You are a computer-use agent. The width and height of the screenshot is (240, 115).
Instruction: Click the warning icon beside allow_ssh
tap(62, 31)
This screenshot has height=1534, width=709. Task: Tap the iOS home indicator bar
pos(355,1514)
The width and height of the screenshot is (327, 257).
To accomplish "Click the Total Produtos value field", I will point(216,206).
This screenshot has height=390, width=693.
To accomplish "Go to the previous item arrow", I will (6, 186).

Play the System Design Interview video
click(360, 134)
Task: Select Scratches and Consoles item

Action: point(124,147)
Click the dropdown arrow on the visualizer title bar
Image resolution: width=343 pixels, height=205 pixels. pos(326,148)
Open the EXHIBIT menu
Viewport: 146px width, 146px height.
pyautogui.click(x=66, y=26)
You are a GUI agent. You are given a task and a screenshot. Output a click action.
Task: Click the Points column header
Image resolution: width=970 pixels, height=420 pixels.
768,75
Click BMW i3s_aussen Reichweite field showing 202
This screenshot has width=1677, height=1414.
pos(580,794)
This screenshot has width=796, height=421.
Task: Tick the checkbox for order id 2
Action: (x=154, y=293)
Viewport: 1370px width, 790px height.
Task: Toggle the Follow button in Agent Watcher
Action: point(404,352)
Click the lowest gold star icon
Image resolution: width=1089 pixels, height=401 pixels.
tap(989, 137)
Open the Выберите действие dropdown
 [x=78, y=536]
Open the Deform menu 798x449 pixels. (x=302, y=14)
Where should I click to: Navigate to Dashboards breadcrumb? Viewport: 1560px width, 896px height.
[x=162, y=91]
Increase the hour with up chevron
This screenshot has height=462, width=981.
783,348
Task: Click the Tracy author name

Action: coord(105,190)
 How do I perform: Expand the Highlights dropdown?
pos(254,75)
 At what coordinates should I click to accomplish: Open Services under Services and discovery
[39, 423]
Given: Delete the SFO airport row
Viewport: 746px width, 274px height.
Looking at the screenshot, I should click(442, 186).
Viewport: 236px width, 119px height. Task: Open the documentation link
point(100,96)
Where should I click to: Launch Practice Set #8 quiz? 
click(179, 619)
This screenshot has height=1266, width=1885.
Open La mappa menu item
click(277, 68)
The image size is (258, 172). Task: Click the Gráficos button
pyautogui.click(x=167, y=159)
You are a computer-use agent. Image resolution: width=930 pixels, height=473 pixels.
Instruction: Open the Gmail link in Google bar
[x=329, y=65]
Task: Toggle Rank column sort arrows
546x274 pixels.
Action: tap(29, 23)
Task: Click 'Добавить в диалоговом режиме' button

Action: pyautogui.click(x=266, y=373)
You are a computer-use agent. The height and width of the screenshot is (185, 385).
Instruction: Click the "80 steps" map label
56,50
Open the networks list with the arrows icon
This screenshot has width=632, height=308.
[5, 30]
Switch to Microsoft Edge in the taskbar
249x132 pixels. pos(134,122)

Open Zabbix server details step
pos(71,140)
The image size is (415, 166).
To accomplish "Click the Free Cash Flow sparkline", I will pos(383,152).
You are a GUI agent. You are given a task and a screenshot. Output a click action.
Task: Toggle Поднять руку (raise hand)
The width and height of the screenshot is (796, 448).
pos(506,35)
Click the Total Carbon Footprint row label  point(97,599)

---------------

Do this → Copy all of the data above, line for line, without changing anything.

Result below →
You are a computer-use agent. The width and height of the screenshot is (240, 115).
Instruction: Click the warning icon beside allow_ssh
tap(62, 31)
This screenshot has height=1534, width=709. Task: Tap the iOS home indicator bar
pos(355,1514)
The width and height of the screenshot is (327, 257).
To accomplish "Click the Total Produtos value field", I will point(216,206).
This screenshot has height=390, width=693.
To accomplish "Go to the previous item arrow", I will (6, 186).

Play the System Design Interview video
click(360, 134)
Task: Select Scratches and Consoles item

Action: point(124,147)
Click the dropdown arrow on the visualizer title bar
Image resolution: width=343 pixels, height=205 pixels. pos(326,148)
Open the EXHIBIT menu
Viewport: 146px width, 146px height.
pyautogui.click(x=66, y=26)
You are a GUI agent. You are given a task and a screenshot. Output a click action.
Task: Click the Points column header
Image resolution: width=970 pixels, height=420 pixels.
768,75
Click BMW i3s_aussen Reichweite field showing 202
This screenshot has width=1677, height=1414.
pos(580,794)
This screenshot has width=796, height=421.
Task: Tick the checkbox for order id 2
Action: (x=154, y=293)
Viewport: 1370px width, 790px height.
Task: Toggle the Follow button in Agent Watcher
Action: point(404,352)
Click the lowest gold star icon
Image resolution: width=1089 pixels, height=401 pixels.
tap(989, 137)
Open the Выберите действие dropdown
 [x=78, y=536]
Open the Deform menu 798x449 pixels. (x=302, y=14)
Where should I click to: Navigate to Dashboards breadcrumb? Viewport: 1560px width, 896px height.
[x=162, y=91]
Increase the hour with up chevron
This screenshot has height=462, width=981.
783,348
Task: Click the Tracy author name

Action: coord(105,190)
 How do I perform: Expand the Highlights dropdown?
pos(254,75)
 At what coordinates should I click to accomplish: Open Services under Services and discovery
[39, 423]
Given: Delete the SFO airport row
Viewport: 746px width, 274px height.
Looking at the screenshot, I should click(442, 186).
Viewport: 236px width, 119px height. Task: Open the documentation link
point(100,96)
Where should I click to: Launch Practice Set #8 quiz? 
click(179, 619)
This screenshot has height=1266, width=1885.
Open La mappa menu item
click(277, 68)
The image size is (258, 172). Task: Click the Gráficos button
pyautogui.click(x=167, y=159)
You are a computer-use agent. Image resolution: width=930 pixels, height=473 pixels.
Instruction: Open the Gmail link in Google bar
[x=329, y=65]
Task: Toggle Rank column sort arrows
546x274 pixels.
Action: tap(29, 23)
Task: Click 'Добавить в диалоговом режиме' button

Action: pyautogui.click(x=266, y=373)
You are a computer-use agent. The height and width of the screenshot is (185, 385).
Instruction: Click the "80 steps" map label
56,50
Open the networks list with the arrows icon
This screenshot has width=632, height=308.
[5, 30]
Switch to Microsoft Edge in the taskbar
249x132 pixels. pos(134,122)

Open Zabbix server details step
pos(71,140)
The image size is (415, 166).
To accomplish "Click the Free Cash Flow sparkline", I will pos(383,152).
You are a GUI agent. You are given a task and a screenshot. Output a click action.
Task: Toggle Поднять руку (raise hand)
The width and height of the screenshot is (796, 448).
pos(506,35)
Click the Total Carbon Footprint row label  point(97,599)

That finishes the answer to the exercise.